• **QUOTED TEXT**
···

Let me tell you a little story...
One of my sites has hundreds of thousands of pages. We sell everything. We represent lots of manufacturers.
Now, when we add a new product, we assign it an ID number through our database, and this ID number is used at our site to access that product's web page, like www.mysite/109765, where 109765 is the product ID#.
So... Every time we add a new product from a supplier, we would just add a new ID#. When a supplier discontinued a product, we'd mark the produt as discontinued, but let the ID# live. Over time, the ID numbers just kept growing and growing. It occured to me that ID# 000001 was the oldest URL on our site, and possibly commanded the most respect with google. Why do we keep adding more IDs? Why don't we backfill and reuse old IDs of products no longer available? No reason to keep access to those old products - redo them with new products!
So, we changed our database to work in this fashion, and that is how our database/web site works now.

···

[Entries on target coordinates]
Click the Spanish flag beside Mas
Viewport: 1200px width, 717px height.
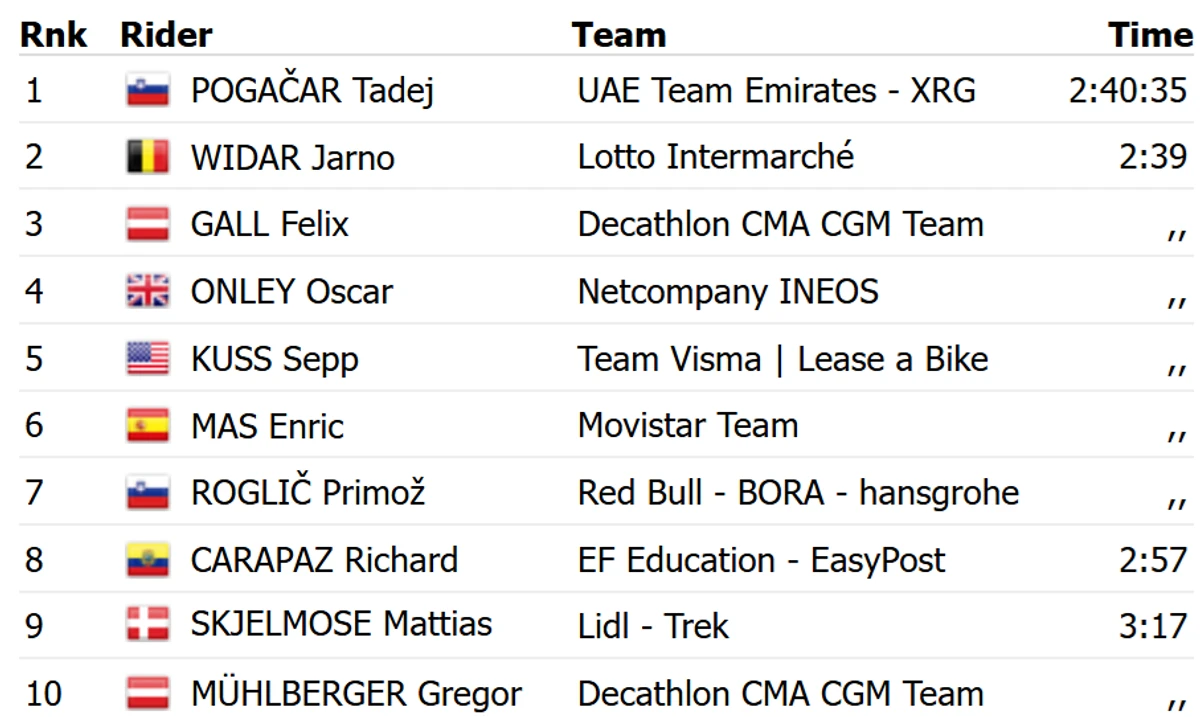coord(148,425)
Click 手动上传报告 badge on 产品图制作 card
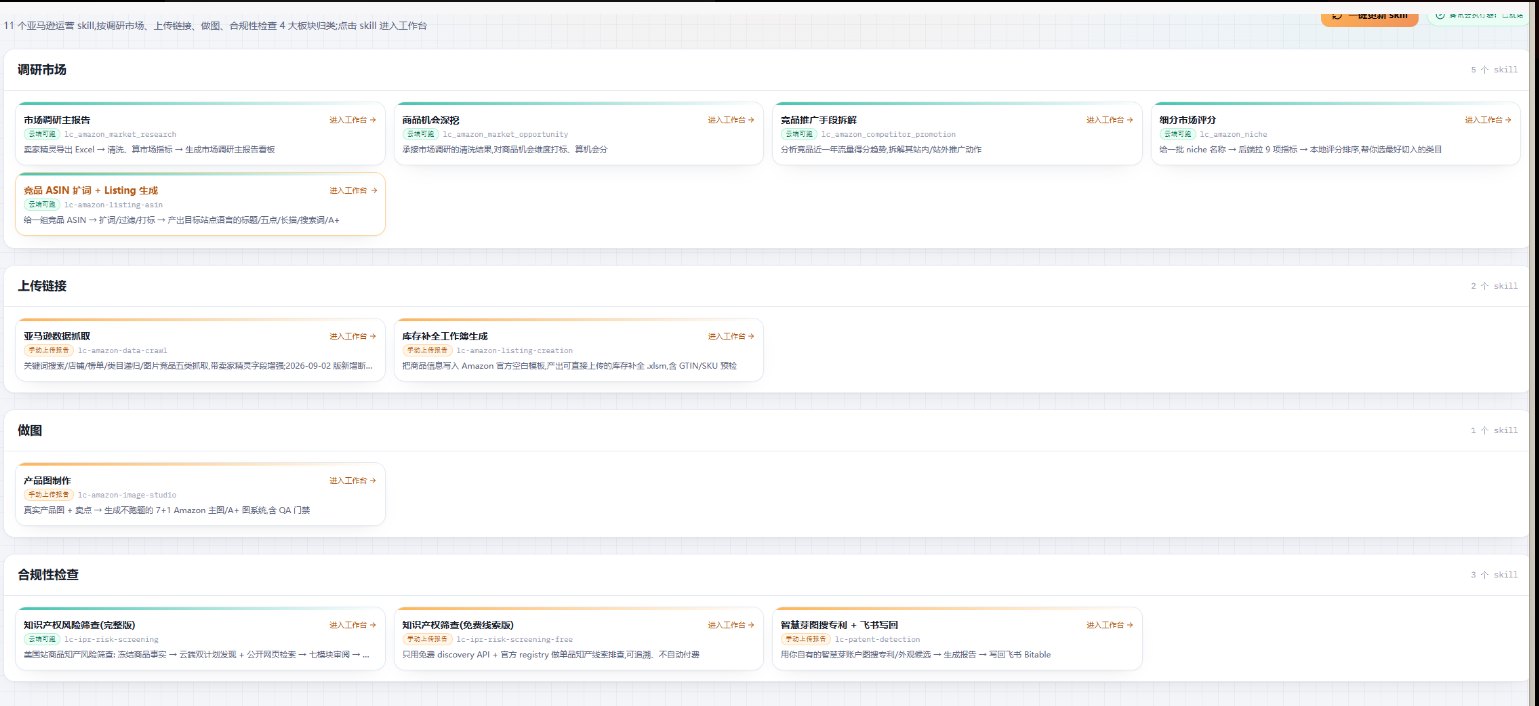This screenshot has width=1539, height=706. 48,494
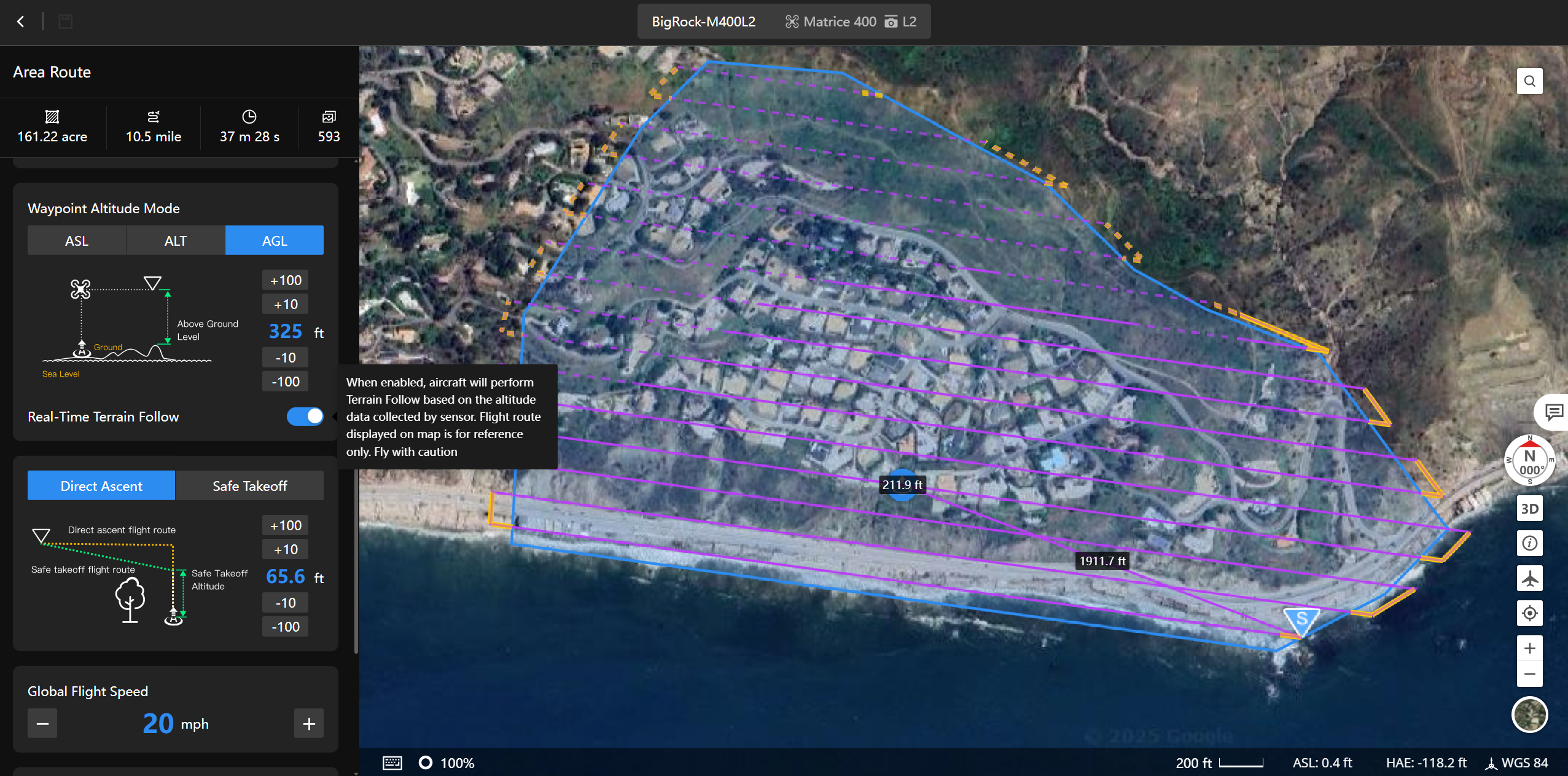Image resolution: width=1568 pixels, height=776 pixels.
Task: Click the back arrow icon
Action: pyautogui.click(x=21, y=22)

···

• **THE TASK**
Continue the story about reusing old product ID numbers, picking up right after its last sentence.

• **ANSWER**
OK, so that's the setup, and here comes the scary part. The last time we added an ID#, let's say the ID# was 517999. So, ID# 518000 does not and never did exist. Not in our database, and certainly not at our site.
The hair on the back of my neck is starting to rise now. ; )
Curiously, a few months ago, googlebot started asking for ID #518000. In fact it asked for about 50 IDs, in the range of 518000 - 518050. Weird. So, I watched this go on for a few weeks, wondering if I should 301 them, why is googlebot doing this, etc. etc. It was very curious.
Eventually it occured to me, well, if googlebot is desperate for that damn ID, why don't I feed it something? Alright. So the next time we had some new products to add, instead of backfilling, we added them to that new batch range. We had about 80 products to add, so we added them in to the batch 518000-518080. OK.
googlebot crawled those IDs within hours, and they were indexed in a couple days. Awesome!
Guess what happened next? Do you have goosebumps yet?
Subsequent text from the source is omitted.